[START]

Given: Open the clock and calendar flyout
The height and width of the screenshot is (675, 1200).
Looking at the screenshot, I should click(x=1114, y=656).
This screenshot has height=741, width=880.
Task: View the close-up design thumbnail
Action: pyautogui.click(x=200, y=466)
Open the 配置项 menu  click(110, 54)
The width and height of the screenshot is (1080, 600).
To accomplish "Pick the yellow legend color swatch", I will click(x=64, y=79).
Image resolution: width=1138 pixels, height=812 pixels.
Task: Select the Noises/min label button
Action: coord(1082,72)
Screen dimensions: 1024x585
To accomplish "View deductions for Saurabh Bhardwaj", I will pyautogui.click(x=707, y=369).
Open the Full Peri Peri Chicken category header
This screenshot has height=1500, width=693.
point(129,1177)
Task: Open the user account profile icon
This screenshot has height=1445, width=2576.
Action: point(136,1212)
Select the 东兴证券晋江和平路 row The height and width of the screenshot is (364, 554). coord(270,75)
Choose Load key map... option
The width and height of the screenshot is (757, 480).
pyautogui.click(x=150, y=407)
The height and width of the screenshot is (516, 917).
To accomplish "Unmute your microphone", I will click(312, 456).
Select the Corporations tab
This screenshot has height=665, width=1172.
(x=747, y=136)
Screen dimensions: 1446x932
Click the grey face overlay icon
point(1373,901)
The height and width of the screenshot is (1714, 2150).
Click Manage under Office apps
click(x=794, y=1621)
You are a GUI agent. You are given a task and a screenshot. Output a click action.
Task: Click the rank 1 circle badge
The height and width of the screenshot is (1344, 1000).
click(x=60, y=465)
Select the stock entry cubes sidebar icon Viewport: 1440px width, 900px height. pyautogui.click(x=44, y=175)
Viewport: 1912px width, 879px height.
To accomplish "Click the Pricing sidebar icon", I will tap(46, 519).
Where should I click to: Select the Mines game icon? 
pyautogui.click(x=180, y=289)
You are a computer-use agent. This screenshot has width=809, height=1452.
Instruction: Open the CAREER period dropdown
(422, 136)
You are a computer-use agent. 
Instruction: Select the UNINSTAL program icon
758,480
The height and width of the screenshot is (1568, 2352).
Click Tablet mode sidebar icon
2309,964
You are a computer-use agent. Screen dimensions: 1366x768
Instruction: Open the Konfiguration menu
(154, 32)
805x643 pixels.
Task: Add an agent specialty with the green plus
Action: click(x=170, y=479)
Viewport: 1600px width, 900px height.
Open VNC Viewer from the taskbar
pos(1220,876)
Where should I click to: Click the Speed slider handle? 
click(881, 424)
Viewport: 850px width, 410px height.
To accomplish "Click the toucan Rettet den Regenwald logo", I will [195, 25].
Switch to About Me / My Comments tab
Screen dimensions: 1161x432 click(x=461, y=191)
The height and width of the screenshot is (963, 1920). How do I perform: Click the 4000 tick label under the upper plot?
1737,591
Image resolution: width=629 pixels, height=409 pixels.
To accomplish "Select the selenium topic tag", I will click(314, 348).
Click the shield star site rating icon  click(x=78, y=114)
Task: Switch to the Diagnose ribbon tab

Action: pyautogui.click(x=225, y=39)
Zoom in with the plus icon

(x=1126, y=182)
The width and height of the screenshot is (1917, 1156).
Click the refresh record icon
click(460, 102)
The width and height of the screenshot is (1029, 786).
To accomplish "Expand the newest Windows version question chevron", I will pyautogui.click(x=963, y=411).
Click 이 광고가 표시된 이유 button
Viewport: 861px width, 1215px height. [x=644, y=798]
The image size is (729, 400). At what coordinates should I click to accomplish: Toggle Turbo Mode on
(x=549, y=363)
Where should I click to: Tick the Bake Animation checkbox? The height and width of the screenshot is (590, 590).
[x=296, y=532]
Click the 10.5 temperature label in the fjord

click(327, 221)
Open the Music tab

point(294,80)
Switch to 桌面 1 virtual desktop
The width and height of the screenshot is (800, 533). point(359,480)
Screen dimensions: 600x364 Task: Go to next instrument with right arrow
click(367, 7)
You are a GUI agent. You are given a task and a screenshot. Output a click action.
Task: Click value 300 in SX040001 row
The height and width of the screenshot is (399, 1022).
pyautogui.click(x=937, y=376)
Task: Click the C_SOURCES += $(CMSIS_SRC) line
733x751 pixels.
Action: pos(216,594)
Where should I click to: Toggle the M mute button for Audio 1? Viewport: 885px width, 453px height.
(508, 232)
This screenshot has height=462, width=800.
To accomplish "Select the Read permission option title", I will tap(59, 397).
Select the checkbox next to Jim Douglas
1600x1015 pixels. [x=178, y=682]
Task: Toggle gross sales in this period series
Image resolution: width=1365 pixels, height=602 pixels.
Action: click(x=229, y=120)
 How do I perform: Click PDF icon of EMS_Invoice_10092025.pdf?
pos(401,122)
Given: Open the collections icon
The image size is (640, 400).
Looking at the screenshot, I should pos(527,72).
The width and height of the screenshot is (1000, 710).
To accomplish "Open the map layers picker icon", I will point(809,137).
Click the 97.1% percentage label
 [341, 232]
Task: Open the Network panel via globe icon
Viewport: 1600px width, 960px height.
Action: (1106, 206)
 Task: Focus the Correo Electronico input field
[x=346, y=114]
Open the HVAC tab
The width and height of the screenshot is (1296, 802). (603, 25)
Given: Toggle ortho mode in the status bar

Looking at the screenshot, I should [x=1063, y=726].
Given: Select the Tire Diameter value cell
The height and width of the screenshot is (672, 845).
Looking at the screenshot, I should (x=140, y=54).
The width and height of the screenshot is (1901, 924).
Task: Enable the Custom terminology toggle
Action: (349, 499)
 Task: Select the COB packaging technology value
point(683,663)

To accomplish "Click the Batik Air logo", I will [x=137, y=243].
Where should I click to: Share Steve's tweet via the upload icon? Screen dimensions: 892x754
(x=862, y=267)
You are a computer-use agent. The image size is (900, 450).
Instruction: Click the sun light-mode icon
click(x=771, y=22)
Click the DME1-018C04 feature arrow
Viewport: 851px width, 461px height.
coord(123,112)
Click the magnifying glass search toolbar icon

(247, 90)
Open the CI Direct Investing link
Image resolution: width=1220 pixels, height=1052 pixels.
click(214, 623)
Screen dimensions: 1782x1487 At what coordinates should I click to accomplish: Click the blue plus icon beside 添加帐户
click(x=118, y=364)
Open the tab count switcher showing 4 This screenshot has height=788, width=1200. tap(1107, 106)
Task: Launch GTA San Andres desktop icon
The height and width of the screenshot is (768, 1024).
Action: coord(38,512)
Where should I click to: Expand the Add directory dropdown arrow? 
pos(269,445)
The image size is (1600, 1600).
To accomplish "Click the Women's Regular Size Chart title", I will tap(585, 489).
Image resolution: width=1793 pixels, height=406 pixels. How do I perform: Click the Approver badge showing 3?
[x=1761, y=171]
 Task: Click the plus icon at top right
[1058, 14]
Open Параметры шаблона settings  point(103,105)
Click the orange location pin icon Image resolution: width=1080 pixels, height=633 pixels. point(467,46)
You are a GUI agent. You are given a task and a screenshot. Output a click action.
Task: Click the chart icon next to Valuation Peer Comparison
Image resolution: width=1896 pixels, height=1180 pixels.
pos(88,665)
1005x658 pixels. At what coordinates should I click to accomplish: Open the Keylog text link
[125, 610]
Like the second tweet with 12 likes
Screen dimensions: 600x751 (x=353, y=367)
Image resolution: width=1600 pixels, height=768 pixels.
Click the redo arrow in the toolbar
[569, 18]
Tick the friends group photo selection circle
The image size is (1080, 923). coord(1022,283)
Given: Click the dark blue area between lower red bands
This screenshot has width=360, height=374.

[END]

> Goal of the exercise
Filter the material above to every line that contains the string "desktop", matching case exactly.

> Answer to the problem
Switch to 桌面 1 virtual desktop
Task: Launch GTA San Andres desktop icon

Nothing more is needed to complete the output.